Respirable silica particles are well documented agents for the induction of lung diseases following inhalation. However, epidemiologic studies of respirable silica exposures, especially in mixed dust atmospheres, and pneumoconiosis or pulmonary fibrosis show regional or geological formation-specific variations in the correlation of exposure and disease prevalence.
In the United States and elsewhere the silica content of respirable dusts in occupational settings is usually measured for research or regulatory purposes by infrared spectroscopic or X-ray diffraction analysis on bulk samples of filter collected respirable dusts. This provides a mass percent silica value. Scanning electron microscopy X-ray spectrometry (SEM-XRS) is sometimes used for a particle by particle composition analysis. These methods of analysis typically give comparable data, and all fail to explain the variations in exposure and disease seen, for example, between different mining commodities or geologic formations. These exposure measures do not assay the biologically available active fraction of the silica dust; that is, they do not distinguish finely coated silica particles from bare silica surfaced particles, or account for the persistance or lack of persistance of such occlusions under conditions existing on the surface of the lung airways and air sacks.
Mining and some other dusty workplace atmospheres are monitored for respirable dust and quartz dust for purposes of occupational health protection. Respirable quartz exposure data are also acquired for epidemiological research on the correlation of pulmonary disease prevalence with respirable dust composition and concentration. For these purposes quartz content often is measured on collected dust samples by X-ray diffraction or i.r. spectroscopy. Scanning electron microscopy-energy dispersive X-ray analysis spectrometry (SEM-EDX) has also been used.
X-ray diffraction and i.r. spectroscopy methods measure the bulk composition of a multi-particle dust sample; SEM-EDX measures the elemental composition of single particles.

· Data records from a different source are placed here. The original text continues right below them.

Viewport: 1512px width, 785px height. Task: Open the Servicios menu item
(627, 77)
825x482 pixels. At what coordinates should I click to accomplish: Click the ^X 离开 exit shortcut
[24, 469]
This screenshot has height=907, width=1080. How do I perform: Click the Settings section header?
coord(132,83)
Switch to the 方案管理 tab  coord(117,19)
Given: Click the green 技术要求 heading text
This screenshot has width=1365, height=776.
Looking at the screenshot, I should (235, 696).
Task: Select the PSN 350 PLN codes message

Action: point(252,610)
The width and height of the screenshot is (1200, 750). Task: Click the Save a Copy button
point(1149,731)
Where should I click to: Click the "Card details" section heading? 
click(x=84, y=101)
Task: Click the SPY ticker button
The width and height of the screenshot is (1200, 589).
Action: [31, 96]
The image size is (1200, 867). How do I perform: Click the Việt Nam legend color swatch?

These methods as typically applied, do not distinguish homogeneous distribution of impurities in a particle from possible heterogeneous surface distribution. These measurements of quartz content are not always accurate predictors of the prevalence of dust-induced disease, which implies that the biologically available quartz surface may not be equivalent to conventionally measured quartz content of respirable dust in some exposure settings.
Auger spectrometry and X-ray photoelectron spectrometry can be used to analyze the elemental composition of material surfaces, for surface layer thicknesses from one atomic layer to about 0.001 to 0.01 micrometers deep. However, to distinguish the surface from the underlying material, the surface, after analysis, must be destructively ion-etched off and the underlying material then analyzed. This often requires a number of analyze-and-etch steps. Also, incidental contamination, e.g., carbon from handling or solvents, can mask the surface of interest, requiring careful handling or pre-etching to bare the true surface for analysis.
These problems are exacerbated if one is attempting to study specific components of mixed materials, e.g., quartz respirable-sized particles from a mixed dust atmosphere. In that case, it may be impossible to pre-identify particles of a selected type for detailed surface analysis.
The present invention provides the ability to non-destructively analyze composition with depth below the surface, permitting selection of particles or areas which are then subjected to detailed surface analysis. The method permits identification of differences in the elemental ratios which can distinguish homogeneous composition, top surface coating, and top and bottom surface coating for particles of total thickness between about 0.1 to 10 micrometers.